Vu la procédure suivante :
Par une requête, enregistrée le 22 septembre 2020, M. B C, représenté par Me Kipffer, demande au tribunal :
1°) de l'admettre au bénéfice de l'aide juridictionnelle provisoire ;
2°) d'annuler la décision du 13 août 2020 par laquelle le directeur territorial de l'Office français de l'immigration et de l'intégration lui a suspendu le bénéfice des conditions matérielles d'accueil ;
3°) de mettre à la charge de l'Office français de l'immigration et de l'intégration le versement à son conseil d'une somme de 2 513 euros en application de l'article 37 de la loi du 10 juillet 1991.
Il soutient que :
- la décision attaquée est insuffisamment motivée ;
- elle est entachée d'une erreur de fait ;
- elle est entachée d'une erreur de droit ;
- elle est entachée d'une erreur manifeste d'appréciation.
La procédure a été communiquée à l'Office français de l'immigration et de l'intégration qui n'a pas produit dans le cadre de la présente instance.

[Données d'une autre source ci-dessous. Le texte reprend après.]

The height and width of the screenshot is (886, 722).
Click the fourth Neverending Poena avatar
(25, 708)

Une note en délibéré pour l'Office français de l'immigration et de l'intégration a été enregistrée le 21 juin 2022.
Vu les autres pièces du dossier.
Vu :
- le code de l'entrée et du séjour des étrangers et du droit d'asile ;
- le code de justice administrative.
Les parties ont été régulièrement averties du jour de l'audience.
Le président de la formation de jugement a dispensé le rapporteur public, sur sa proposition, de prononcer des conclusions à l'audience.

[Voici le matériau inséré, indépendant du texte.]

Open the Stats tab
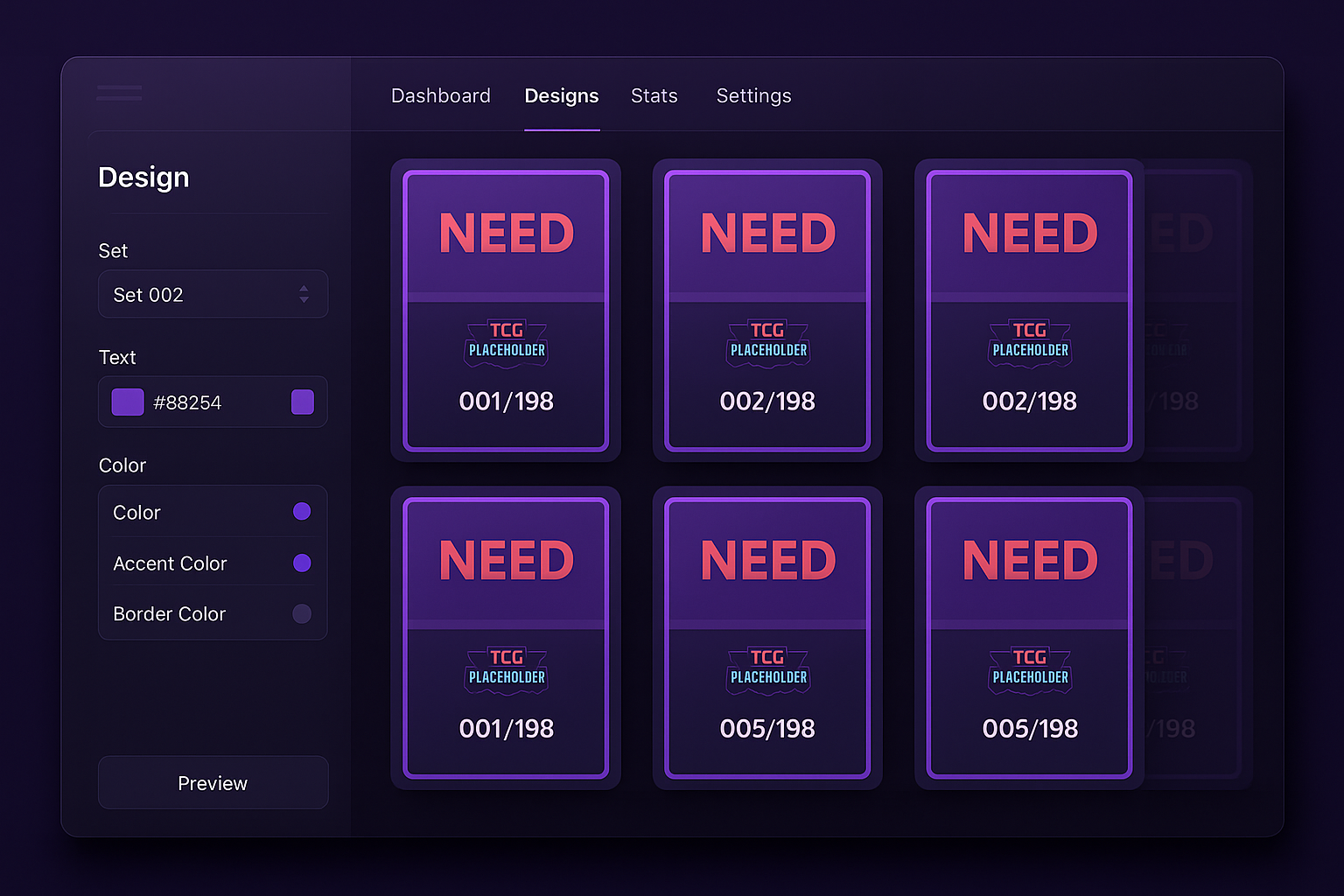Screen dimensions: 1344x896 pos(654,95)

Le rapport de Mme D A a été entendu au cours de l'audience publique.
Considérant ce qui suit :
Sur l'admission provisoire à l'aide juridictionnelle :
1. M. C ne justifiant ni de l'urgence, ni, au surplus, de son admissibilité au bénéfice de l'aide juridictionnelle provisoire, il n'y a pas lieu de prononcer son admission provisoire au bénéfice de l'aide juridictionnelle.
Sur les conclusions à fin d'annulation :
2. En premier lieu, la décision attaquée comporte les considérations de droit et de fait qui en constituent le fondement. Par suite, le moyen tiré de l'insuffisance de sa motivation doit être écarté.

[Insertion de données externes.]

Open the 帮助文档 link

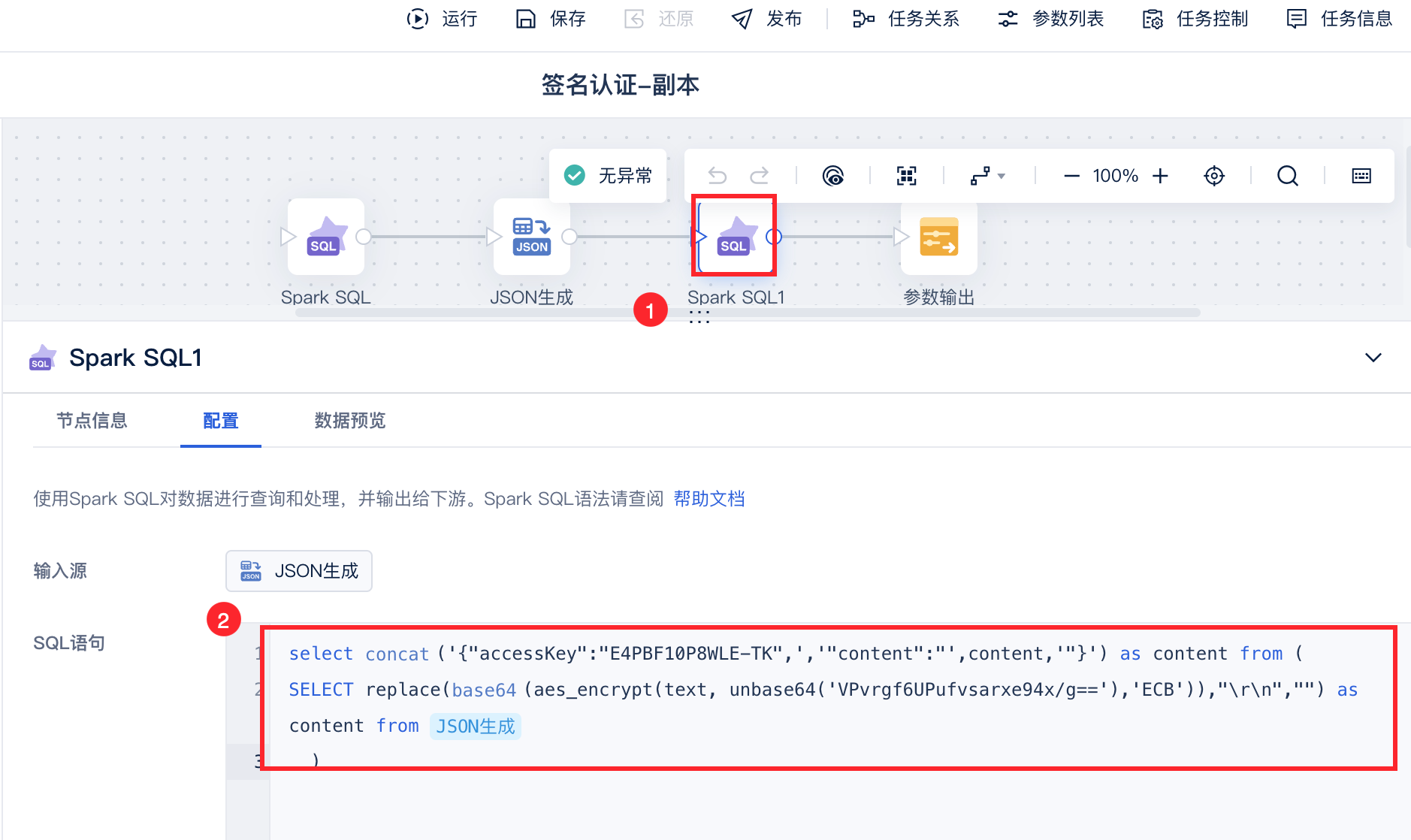tap(709, 499)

3. En deuxième lieu, si M. C soutient que c'est à tort que la décision attaquée a été prise au motif qu'il n'avait pas satisfait à ses obligations de présentation aux autorités, il n'apporte aucun élément susceptible d'établir qu'il aurait donné suite aux convocations dont il a fait l'objet. Par suite, le moyen tiré de ce que la décision attaquée serait entachée d'une erreur de fait doit être écarté. Pour les mêmes motifs, la décision attaquée n'est entachée ni d'une erreur de droit ni d'une erreur d'appréciation.
4. Il résulte de ce qui précède que les conclusions à fin d'annulation de M. C doivent être rejetées ainsi que, par voie de conséquence, ses conclusions présentées en application de l'article L. 761-1 du code de justice administrative.
D E C I D E :
Article 1 : La requête de M. C est rejetée.
Article 2 : Le présent jugement sera notifié à M. B C et à l'Office français de l'immigration et de l'intégration.
Délibéré après l'audience du 16 juin 2022, à laquelle siégeaient :
M. Vogel-Braun, président,
Mme Servé, première conseillère,
Mme Eymaron, conseillère.
Rendu public par mise à disposition au greffe le 30 juin 2022.
La rapporteure,
A.-L. A
Le président,
J.-P. VOGEL-BRAUN
Le greffier,
S. BRONNER
La République mande et ordonne au ministre de l'intérieur en ce qui le concerne ou à tous huissiers de justice à ce requis en ce qui concerne les voies de droit commun contre les parties privées, de pourvoir à l'exécution de la présente décision.